There are two places in today’s Appalachia where you can hear an authentic peal of the churchbells: at Breslin Tower in Convocation Hall at the University of the South in Sewanee, TN, and at Patton Memorial Tower in St James’ Episcopal Church in Hendersonville, NC. “What are you talking about?” you may say. “Why, my own local church has bells in the tower!”
But a ‘peal’ is a technical term which comes down to us from the ancient art of change ringing. Change ringing of bells produces not a specific song, but rather a cascade of sound, and requires special bells. They are large, ranging in weight from a few hundred pounds to several tons. Bells for change ringing are hung in stout frames that allow the bells to swing through 360 degrees. Each bell is attached to a wooden wheel with a handmade rope running around it. The harmonic richness of a swinging bell cannot be matched by the same bell hanging stationary, and each swinging bell requires one ringer’s full attention.
Change ringing is based on mathematical formulae in which every bell in a church’s tower is rung in a sequence, or a ‘change,’ followed by another sequence in which they are rung in a different order until a ‘peal’ is completed.
The more bells involved, the longer the bells can be rung without repeating a row. Five bells allow 120 changes. The numbers increase rapidly. Six bells yield 720 changes, seven bells 5,040. Eight bells can be rung through 40,320 changes. As a result of all the possible combinations, peals customarily last about three hours.
The changes, which are notated, are passed along through the sub-subculture of bell ringers just like folk songs. Change ringing is also called “ringing the changes.”
Early American churches outfitted for change ringing naturally patterned themselves after the British model, in which a small number of bells, usually no more than twelve, were used. The first peal was rung in England in 1715. The first peal in North America was rung at Christ Church, Philadelphia, in 1850.
Breslin Tower was built in 1886 and modeled after Magdalen College of Oxford. It was not initially engineered for change ringing, but at first had only clock bells (installed around 1900) that were struck with hammers and did not swing. As a result, the stress placed on the tower was relatively insignificant when compared to that which would occur with change-ringing bells.
To the casual observer the bell tower looks imposing and strong. In reality, however, it required significant renovation to accommodate bells for change ringing (see this Traditional Masonry article for a discussion of how 4SE Inc., a structural engineering firm based in Charleston, S.C., dealt with the challenge.)
Today the tower houses Sewanee’s Bentley Bells, which were made possible by a 2004 gift from Mrs. Donne Bentley Wright of Chattanooga. These English change ringing bells were cast at Whitechapel Bell Foundry of London, England, which was also responsible for Big Ben and our Liberty Bell.

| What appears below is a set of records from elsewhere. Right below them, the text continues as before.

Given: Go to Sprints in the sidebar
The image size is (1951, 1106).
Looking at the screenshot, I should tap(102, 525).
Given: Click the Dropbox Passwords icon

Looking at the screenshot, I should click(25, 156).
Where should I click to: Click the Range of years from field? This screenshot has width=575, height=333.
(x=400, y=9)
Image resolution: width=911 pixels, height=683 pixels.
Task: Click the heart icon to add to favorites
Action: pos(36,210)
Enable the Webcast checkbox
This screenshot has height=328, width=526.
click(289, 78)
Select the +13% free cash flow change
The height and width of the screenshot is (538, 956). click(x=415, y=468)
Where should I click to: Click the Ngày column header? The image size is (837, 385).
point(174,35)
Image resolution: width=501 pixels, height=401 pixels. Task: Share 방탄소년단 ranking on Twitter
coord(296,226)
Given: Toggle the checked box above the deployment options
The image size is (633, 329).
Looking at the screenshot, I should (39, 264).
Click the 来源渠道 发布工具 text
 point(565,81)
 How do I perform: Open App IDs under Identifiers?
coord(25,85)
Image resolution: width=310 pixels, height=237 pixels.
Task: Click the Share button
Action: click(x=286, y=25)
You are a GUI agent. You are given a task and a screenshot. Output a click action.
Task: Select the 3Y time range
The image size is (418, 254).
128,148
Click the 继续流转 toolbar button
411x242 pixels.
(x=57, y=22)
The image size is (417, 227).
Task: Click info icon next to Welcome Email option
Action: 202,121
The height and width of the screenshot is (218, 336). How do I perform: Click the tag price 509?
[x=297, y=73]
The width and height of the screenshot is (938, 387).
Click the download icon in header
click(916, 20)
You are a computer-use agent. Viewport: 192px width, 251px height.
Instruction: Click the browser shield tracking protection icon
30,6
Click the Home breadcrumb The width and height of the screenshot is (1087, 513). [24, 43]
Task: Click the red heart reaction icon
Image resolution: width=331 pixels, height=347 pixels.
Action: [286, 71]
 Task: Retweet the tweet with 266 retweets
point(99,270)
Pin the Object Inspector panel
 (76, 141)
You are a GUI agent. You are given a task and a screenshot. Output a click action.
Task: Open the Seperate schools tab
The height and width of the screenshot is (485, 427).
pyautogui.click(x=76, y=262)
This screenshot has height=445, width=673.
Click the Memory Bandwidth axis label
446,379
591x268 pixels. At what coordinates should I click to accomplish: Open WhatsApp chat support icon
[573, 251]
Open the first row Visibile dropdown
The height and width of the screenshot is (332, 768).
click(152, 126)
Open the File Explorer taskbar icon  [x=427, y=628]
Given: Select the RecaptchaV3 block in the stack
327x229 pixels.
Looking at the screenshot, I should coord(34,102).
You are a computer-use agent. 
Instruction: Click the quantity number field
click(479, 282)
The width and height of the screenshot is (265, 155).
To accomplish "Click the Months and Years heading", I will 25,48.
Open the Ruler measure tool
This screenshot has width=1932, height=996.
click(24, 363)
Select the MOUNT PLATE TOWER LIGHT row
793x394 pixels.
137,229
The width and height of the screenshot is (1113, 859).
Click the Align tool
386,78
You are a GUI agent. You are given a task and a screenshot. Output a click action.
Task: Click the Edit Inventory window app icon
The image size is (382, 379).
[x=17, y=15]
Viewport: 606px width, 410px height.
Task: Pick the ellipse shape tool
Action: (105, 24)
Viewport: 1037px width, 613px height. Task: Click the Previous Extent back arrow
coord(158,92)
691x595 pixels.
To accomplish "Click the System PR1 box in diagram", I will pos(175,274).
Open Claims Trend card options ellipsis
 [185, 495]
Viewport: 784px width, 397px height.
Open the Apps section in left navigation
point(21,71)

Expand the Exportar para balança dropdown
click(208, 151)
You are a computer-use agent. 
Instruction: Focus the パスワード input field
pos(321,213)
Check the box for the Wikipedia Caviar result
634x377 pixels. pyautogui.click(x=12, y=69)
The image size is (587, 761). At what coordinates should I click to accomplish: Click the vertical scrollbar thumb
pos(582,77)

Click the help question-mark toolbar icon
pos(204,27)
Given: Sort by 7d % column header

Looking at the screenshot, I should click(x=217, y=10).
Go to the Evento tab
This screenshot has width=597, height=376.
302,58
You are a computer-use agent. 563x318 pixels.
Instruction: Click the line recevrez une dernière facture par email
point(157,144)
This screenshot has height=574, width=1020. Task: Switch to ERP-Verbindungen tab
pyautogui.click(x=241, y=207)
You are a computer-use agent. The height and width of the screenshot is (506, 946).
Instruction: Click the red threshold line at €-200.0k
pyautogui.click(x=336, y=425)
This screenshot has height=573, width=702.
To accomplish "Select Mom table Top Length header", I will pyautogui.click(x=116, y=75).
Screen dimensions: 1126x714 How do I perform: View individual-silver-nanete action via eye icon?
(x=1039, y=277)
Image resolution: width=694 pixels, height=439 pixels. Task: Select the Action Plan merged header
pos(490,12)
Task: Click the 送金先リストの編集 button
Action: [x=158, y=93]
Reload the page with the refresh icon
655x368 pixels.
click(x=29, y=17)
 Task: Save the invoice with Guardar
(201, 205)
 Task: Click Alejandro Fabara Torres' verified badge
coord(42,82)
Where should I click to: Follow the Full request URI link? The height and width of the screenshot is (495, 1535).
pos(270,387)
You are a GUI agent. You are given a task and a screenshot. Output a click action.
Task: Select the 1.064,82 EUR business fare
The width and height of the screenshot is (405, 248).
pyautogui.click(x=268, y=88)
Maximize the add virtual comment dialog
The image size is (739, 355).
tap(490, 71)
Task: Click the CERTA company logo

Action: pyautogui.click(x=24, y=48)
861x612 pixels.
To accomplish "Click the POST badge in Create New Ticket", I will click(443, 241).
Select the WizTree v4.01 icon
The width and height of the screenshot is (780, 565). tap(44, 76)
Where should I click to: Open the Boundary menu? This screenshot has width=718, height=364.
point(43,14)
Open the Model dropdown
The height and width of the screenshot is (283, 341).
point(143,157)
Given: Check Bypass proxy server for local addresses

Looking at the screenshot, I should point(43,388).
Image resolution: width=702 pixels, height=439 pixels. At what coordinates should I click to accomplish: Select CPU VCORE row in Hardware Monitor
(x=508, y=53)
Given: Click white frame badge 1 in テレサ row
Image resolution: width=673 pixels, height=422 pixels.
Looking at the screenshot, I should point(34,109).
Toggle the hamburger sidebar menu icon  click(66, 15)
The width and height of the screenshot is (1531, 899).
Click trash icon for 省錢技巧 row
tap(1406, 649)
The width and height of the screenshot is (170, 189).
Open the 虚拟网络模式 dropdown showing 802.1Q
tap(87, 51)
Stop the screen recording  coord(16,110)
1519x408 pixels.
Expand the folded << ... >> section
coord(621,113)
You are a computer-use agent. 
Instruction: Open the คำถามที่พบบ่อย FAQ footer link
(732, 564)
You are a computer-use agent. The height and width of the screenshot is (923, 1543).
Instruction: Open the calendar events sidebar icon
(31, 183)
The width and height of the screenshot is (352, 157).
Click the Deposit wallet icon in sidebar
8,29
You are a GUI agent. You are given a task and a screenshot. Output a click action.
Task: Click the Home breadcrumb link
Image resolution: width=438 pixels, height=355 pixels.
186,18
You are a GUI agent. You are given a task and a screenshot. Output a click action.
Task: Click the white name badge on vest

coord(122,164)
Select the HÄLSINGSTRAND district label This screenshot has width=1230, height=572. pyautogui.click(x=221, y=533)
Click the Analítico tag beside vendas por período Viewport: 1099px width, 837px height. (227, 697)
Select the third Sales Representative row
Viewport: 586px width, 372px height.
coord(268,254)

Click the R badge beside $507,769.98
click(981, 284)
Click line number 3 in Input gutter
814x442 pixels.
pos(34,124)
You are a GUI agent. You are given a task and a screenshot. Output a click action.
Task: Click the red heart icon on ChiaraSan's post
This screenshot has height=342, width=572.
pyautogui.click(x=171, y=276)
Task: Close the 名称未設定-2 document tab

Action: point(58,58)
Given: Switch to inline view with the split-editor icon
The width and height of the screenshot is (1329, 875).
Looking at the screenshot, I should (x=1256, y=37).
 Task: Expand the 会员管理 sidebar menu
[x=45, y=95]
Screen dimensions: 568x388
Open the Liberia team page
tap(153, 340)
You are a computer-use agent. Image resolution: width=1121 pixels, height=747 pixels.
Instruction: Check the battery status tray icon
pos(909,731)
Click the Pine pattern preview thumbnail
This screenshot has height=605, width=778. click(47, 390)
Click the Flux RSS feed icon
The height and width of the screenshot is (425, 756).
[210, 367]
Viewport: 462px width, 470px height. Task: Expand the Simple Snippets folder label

Early photo of St James & modern photo, showing Patton Memorial Tower.
Whitechapel Bell Foundry had also cast the bells for Patton Memorial Tower at St James’ Episcopal Church in Hendersonville. The tower and bells were dedicated in 1978, though the church congregation itself was by that point 135 years old.
In 1843, St. James was a scion emerging from the summers-only congregation of St. John’s-in-the-Wilderness at Flat Rock—the “little Charleston of the mountains.” St. James was carefully nurtured by the Rt. Rev. Thomas Atkinson, Bishop of North Carolina, who appointed the first rector, Nicholas Collin Hughes. The first church of St. James Parish was consecrated on September 19, 1863, with eight communicants.